Target Penerima Meleset: Keterbatasan Dapur Umum Menjadi Kunci
Kepala Badan Gizi Nasional, Bapak Dadan Hindayana, baru-baru ini menyampaikan pernyataan penting kepada Reuters pada Kamis (16/10) mengenai proyeksi program Makan Bergizi Gratis. Beliau mengindikasikan bahwa jumlah penerima program diperkirakan hanya akan mencapai 70 juta orang pada akhir tahun 2025.

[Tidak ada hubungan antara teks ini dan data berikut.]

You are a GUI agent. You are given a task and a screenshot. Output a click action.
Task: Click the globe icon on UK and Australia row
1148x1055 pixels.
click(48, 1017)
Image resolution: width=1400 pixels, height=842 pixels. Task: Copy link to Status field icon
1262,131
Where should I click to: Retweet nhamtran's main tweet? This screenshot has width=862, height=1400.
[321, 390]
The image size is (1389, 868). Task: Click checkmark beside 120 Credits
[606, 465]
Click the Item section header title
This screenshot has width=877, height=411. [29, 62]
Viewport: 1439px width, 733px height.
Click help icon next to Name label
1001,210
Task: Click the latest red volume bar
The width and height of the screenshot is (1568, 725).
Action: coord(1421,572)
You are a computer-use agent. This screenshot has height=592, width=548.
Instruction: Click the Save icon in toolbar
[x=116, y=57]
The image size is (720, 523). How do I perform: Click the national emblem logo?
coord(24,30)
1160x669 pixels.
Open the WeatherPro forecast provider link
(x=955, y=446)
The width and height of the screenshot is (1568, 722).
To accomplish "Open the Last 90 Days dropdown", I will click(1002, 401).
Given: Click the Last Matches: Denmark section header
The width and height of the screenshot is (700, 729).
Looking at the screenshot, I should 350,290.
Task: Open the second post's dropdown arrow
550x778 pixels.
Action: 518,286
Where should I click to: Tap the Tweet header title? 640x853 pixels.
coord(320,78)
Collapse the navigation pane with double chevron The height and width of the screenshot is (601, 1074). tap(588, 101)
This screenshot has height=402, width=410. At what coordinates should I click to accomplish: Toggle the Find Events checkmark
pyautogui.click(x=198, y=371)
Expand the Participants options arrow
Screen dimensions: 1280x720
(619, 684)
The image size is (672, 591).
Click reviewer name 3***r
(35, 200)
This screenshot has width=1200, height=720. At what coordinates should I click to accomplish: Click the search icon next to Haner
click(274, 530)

Angka ini secara signifikan lebih rendah, sekitar -15%, dibandingkan target awal tahun 2025 yang ambisius di level 83 juta penerima. Penyebab utama penurunan proyeksi ini? Keterbatasan jumlah dapur umum yang menjadi tulang punggung distribusi makanan bergizi. Ini menyoroti tantangan infrastruktur yang fundamental dalam merealisasikan program berskala nasional.
Anggaran Triliunan Rupiah Tak Terserap: Efisiensi atau Hambatan Birokrasi?
Tak hanya target penerima, aspek finansial program ini juga menarik perhatian. Badan Gizi Nasional sebelumnya memproyeksikan penyerapan anggaran untuk program Makan Bergizi Gratis hanya akan menyentuh angka 99 triliun rupiah hingga akhir 2025.
Angka penyerapan ini jauh di bawah pagu anggaran yang telah direvisi, yakni sebesar 171 triliun rupiah. Selisih yang sangat besar ini menunjukkan adanya kesenjangan serius antara alokasi dana dan kapasitas realisasi belanja negara. Dengan penyerapan yang rendah ini, Badan Gizi Nasional berencana untuk mengembalikan anggaran sebesar 70 triliun rupiah kepada pemerintah. Ini adalah indikator kuat bahwa ada hambatan dalam penggunaan dana yang telah dialokasikan, entah karena efisiensi, regulasi, atau kendala operasional.
Proyeksi 2026: Ambisi Besar di Tengah Tantangan Implementasi
Meskipun menghadapi kendala penyerapan dan pencapaian target di tahun berjalan, pemerintah memiliki rencana ambisius untuk tahun 2026. Laporan Reuters menyebutkan bahwa alokasi anggaran untuk program Makan Bergizi Gratis akan melonjak drastis hingga mencapai 335 triliun rupiah pada tahun tersebut.
Angka fantastis ini menuntut pertanyaan krusial: Apakah kapasitas implementasi program akan meningkat seiring dengan peningkatan alokasi anggaran yang signifikan? Tantangan keterbatasan dapur umum dan penyerapan anggaran yang rendah di tahun 2025 harus menjadi pelajaran berharga untuk memastikan dana publik yang besar ini dapat digunakan secara optimal dan tepat sasaran di masa mendatang.
Implikasi Fiskal dan Strategi Kebijakan
Fenomena anggaran yang tidak terserap dan target penerima yang meleset bukan hanya sekadar angka, melainkan memiliki implikasi fiskal yang mendalam. Dana yang tidak terserap adalah potensi manfaat yang hilang bagi masyarakat, sementara pengembalian anggaran sebesar 70 triliun rupiah menunjukkan adanya ruang untuk efisiensi atau, di sisi lain, kendala dalam perencanaan dan eksekusi. Pemerintah harus secara serius mengevaluasi hambatan-hambatan ini untuk memastikan bahwa program Makan Bergizi Gratis dapat benar-benar memberikan dampak maksimal bagi jutaan masyarakat Indonesia yang membutuhkan, terutama dengan alokasi anggaran yang melonjak pesat di tahun 2026.